DATA SUPPLIED
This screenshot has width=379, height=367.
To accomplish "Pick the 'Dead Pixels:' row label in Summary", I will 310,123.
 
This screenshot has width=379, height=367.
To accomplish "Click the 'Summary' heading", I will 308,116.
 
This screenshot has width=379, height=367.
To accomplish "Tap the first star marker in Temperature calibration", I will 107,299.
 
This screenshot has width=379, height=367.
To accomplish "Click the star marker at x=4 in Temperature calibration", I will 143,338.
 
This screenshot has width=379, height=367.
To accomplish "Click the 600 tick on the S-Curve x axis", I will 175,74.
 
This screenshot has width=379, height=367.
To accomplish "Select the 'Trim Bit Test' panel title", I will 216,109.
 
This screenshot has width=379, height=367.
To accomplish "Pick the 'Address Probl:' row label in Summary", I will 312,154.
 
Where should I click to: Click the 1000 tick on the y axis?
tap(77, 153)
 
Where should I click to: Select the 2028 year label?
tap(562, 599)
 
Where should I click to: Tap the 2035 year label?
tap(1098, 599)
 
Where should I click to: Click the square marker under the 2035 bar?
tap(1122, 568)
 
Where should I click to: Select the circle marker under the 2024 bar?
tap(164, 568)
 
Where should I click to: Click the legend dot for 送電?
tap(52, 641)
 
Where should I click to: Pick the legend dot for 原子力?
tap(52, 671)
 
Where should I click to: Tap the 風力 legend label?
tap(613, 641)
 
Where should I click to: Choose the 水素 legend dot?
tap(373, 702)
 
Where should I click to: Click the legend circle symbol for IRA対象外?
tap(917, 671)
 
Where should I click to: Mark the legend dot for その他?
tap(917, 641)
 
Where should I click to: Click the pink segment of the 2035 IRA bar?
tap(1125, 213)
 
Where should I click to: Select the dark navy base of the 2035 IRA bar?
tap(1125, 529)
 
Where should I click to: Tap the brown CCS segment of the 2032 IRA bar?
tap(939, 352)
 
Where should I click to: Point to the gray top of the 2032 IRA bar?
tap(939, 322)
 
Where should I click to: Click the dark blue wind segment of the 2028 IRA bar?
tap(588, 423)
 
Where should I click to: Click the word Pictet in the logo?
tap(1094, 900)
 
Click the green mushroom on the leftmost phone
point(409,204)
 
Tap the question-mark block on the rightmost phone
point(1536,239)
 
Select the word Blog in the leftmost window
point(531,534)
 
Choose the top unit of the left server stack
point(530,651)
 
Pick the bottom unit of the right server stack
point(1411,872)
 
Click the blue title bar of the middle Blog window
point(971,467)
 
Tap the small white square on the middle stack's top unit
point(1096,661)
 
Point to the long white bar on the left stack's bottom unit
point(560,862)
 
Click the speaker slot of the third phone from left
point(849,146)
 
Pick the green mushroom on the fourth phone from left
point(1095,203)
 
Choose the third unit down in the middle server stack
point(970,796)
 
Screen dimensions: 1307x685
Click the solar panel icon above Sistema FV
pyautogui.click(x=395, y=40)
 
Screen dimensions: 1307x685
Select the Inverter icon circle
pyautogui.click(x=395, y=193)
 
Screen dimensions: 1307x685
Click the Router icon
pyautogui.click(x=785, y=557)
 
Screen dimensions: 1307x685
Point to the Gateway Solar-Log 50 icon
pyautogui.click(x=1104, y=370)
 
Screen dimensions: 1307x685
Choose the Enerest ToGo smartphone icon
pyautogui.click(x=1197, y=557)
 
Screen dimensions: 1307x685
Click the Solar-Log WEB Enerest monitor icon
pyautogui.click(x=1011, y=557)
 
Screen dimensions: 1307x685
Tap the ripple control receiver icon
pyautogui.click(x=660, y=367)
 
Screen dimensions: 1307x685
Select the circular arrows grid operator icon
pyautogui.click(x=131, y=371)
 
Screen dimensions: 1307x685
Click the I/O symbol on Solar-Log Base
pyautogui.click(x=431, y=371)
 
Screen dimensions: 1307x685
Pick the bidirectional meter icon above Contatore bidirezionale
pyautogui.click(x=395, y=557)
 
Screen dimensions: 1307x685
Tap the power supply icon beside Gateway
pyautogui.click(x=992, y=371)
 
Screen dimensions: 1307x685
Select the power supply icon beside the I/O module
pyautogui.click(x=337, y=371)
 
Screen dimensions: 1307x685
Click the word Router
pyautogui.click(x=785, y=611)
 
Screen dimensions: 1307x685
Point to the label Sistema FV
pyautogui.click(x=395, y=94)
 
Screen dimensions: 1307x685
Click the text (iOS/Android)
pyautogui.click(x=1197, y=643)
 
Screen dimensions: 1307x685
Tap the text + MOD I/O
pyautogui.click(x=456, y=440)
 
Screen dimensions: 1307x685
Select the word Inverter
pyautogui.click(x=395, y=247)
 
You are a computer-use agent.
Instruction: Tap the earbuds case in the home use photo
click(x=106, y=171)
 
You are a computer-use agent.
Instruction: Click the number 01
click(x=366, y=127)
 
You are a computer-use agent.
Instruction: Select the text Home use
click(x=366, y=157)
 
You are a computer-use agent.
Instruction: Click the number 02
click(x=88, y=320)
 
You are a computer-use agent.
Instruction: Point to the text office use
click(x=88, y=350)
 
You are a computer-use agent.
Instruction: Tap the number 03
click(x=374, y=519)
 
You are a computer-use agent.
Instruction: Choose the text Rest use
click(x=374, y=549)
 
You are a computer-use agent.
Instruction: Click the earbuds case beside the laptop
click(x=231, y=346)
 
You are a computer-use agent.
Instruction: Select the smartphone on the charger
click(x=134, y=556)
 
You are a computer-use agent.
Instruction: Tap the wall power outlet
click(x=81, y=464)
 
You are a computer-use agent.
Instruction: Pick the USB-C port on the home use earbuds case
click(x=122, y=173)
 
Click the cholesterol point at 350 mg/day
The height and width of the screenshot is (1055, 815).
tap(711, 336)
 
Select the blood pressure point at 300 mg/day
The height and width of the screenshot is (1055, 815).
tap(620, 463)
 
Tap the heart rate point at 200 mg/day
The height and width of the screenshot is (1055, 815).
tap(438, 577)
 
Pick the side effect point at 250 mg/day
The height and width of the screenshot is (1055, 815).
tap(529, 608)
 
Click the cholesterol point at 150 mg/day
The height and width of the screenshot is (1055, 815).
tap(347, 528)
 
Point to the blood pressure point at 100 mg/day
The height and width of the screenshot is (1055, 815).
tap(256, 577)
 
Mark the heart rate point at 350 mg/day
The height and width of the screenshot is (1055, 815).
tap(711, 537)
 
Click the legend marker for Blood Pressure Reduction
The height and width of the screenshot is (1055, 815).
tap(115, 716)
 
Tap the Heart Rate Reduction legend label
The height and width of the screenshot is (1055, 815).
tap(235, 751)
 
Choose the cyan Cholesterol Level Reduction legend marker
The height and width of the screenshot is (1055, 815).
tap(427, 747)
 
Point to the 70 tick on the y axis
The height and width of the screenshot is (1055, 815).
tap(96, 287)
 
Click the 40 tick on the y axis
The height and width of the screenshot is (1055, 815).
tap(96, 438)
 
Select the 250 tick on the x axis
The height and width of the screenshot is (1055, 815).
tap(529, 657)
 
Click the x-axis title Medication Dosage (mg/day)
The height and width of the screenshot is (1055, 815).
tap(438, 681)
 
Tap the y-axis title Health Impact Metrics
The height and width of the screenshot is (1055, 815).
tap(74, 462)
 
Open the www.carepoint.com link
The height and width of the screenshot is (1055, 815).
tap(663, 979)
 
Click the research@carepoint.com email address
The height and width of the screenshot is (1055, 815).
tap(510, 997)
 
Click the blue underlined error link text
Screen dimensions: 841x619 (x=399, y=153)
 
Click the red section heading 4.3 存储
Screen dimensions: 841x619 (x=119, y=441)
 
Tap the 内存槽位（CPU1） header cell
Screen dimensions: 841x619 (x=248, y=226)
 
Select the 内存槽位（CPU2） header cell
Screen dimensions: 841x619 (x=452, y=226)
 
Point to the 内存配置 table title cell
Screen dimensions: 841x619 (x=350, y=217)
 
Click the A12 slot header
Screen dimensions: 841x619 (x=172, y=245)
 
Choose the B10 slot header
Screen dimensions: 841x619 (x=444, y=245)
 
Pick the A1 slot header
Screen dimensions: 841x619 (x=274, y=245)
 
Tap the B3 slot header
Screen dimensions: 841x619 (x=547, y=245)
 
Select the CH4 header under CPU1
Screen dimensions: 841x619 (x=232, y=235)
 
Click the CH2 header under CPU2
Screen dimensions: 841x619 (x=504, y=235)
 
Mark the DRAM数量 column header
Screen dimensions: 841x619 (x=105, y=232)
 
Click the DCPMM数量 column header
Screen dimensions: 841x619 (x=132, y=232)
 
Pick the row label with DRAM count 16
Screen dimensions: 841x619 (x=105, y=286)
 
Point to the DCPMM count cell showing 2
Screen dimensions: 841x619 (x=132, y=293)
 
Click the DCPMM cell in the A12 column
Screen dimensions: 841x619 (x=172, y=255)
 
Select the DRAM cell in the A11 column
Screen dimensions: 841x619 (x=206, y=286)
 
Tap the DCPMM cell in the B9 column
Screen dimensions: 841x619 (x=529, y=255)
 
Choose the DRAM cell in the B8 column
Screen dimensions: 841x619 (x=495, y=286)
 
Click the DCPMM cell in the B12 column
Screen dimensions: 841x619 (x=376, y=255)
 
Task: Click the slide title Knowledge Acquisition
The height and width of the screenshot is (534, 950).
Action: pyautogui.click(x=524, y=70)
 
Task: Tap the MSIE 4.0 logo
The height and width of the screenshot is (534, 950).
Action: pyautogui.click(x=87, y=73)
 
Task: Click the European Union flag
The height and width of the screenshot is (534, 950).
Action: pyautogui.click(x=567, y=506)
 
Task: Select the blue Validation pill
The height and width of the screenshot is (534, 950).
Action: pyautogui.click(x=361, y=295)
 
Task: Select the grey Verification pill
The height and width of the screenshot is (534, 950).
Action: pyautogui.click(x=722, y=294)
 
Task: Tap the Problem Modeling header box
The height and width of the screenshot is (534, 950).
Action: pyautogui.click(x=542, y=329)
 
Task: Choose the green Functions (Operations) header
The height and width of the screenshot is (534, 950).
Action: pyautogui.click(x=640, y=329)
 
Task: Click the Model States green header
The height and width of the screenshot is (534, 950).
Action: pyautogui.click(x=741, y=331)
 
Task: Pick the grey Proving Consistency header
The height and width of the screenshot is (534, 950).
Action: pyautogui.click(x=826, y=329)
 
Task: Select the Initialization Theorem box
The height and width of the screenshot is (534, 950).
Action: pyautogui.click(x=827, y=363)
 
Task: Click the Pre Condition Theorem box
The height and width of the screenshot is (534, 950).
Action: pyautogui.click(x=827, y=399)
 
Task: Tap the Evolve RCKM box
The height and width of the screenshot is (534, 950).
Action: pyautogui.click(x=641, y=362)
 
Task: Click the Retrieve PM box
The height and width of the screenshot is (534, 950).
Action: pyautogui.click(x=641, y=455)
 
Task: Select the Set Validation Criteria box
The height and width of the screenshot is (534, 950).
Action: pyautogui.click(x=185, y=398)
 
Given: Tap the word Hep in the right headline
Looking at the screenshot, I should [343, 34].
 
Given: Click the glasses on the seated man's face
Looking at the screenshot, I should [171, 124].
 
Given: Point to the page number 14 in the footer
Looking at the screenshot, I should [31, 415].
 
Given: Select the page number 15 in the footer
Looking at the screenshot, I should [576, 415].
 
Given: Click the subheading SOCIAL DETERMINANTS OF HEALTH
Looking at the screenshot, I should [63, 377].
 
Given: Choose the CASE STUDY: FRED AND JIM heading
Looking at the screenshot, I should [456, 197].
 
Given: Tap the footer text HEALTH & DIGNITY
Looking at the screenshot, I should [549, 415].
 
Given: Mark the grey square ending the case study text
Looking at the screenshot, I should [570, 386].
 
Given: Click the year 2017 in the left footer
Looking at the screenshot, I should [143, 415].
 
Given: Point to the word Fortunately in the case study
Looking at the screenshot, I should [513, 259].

CHALLENGE
Add 133 to every coordinate in the answers across the stretch of records from the line containing "Mark the heart rate point at 350 mg/day" through the line containing "Screen dimensions: 841x619 (x=119, y=441)". Write out all of those lines again, requests included, and only those lines.

RESULT FOR THIS TASK
Mark the heart rate point at 350 mg/day
The height and width of the screenshot is (1055, 815).
tap(844, 670)
 
Click the legend marker for Blood Pressure Reduction
The height and width of the screenshot is (1055, 815).
tap(248, 849)
 
Tap the Heart Rate Reduction legend label
The height and width of the screenshot is (1055, 815).
tap(368, 884)
 
Choose the cyan Cholesterol Level Reduction legend marker
The height and width of the screenshot is (1055, 815).
tap(560, 880)
 
Point to the 70 tick on the y axis
The height and width of the screenshot is (1055, 815).
tap(229, 420)
 
Click the 40 tick on the y axis
The height and width of the screenshot is (1055, 815).
tap(229, 571)
 
Select the 250 tick on the x axis
The height and width of the screenshot is (1055, 815).
tap(662, 790)
 
Click the x-axis title Medication Dosage (mg/day)
The height and width of the screenshot is (1055, 815).
tap(571, 814)
 
Tap the y-axis title Health Impact Metrics
The height and width of the screenshot is (1055, 815).
tap(207, 595)
 
Open the www.carepoint.com link
The height and width of the screenshot is (1055, 815).
tap(796, 1112)
 
Click the research@carepoint.com email address
The height and width of the screenshot is (1055, 815).
tap(643, 1130)
 
Click the blue underlined error link text
Screen dimensions: 841x619 (x=532, y=286)
 
Click the red section heading 4.3 存储
Screen dimensions: 841x619 (x=252, y=574)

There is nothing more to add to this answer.